METHODS: Prospective observational study; data from the Alzheimer's and Families+ (ALFAs+) cohort, including cognitively unimpaired (CU) individuals with available baseline CSF biomarkers (normal or AD continuum profiles) and longitudinal neuropsychological assessment (2 time points, 3-year follow-up). Amnestic obj-SCD was defined using robust longitudinal neuropsychological references with multivariate base rate thresholds of significant decline (Free and Cued Selective Reminding Test, Memory Binding Test, Wechsler Memory Scale IV: Logical Memory). Study outcomes included plasma p-tau217, NfL, and GFAP; CSF p-tau181/Aβ42, NfL, and GFAP; Aβ and tau PET; and MRI Grey Matter volume (GMv). The associations of amnestic obj-SCD with fluid (plasma and CSF) and neuroimaging biomarkers (PET and GMv) were evaluated using mixed-effects and voxel-wise linear regression models, respectively.
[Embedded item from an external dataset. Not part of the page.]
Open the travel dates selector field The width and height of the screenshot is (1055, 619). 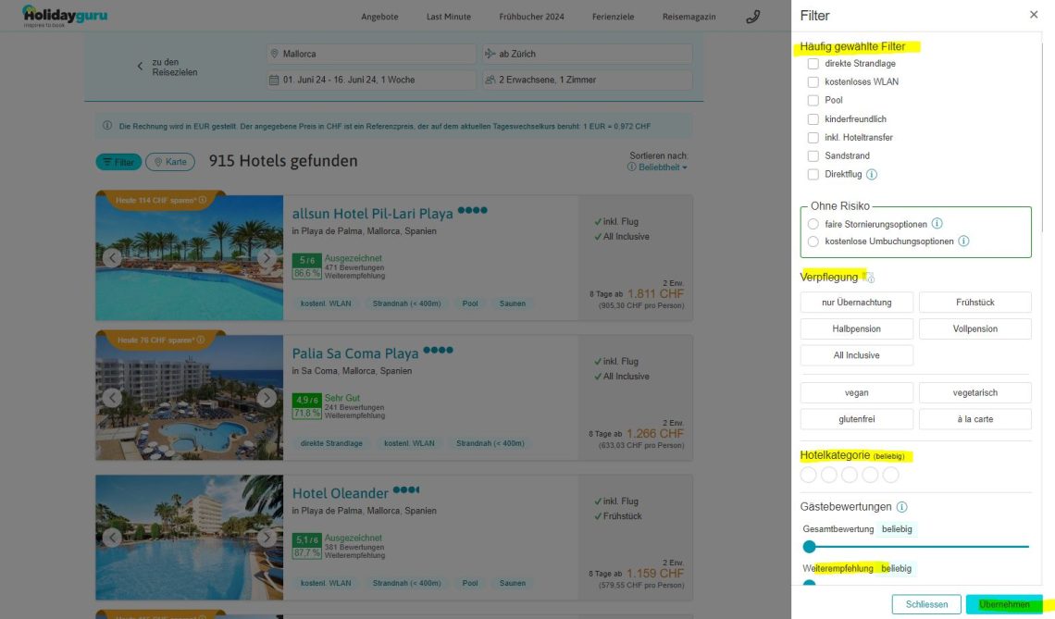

RESULTS: 350 CU individuals were included (mean age 61 years; 60% female; mean education 14 years; 35% CSF Aβ-positive). Amnestic obj-SCD was identified in 10% of the sample, associated with greater AD pathology (higher plasma p-tau217, CSF p-tau181/Aβ42, global Aβ PET, medial temporal tau PET), neurodegeneration (higher plasma and CSF NfL, reduced GMv in cingulate cortex, longitudinal GMv reductions in hippocampus) and inflammation (higher plasma and CSF GFAP, longitudinal GMv increases in neocortical brain regions).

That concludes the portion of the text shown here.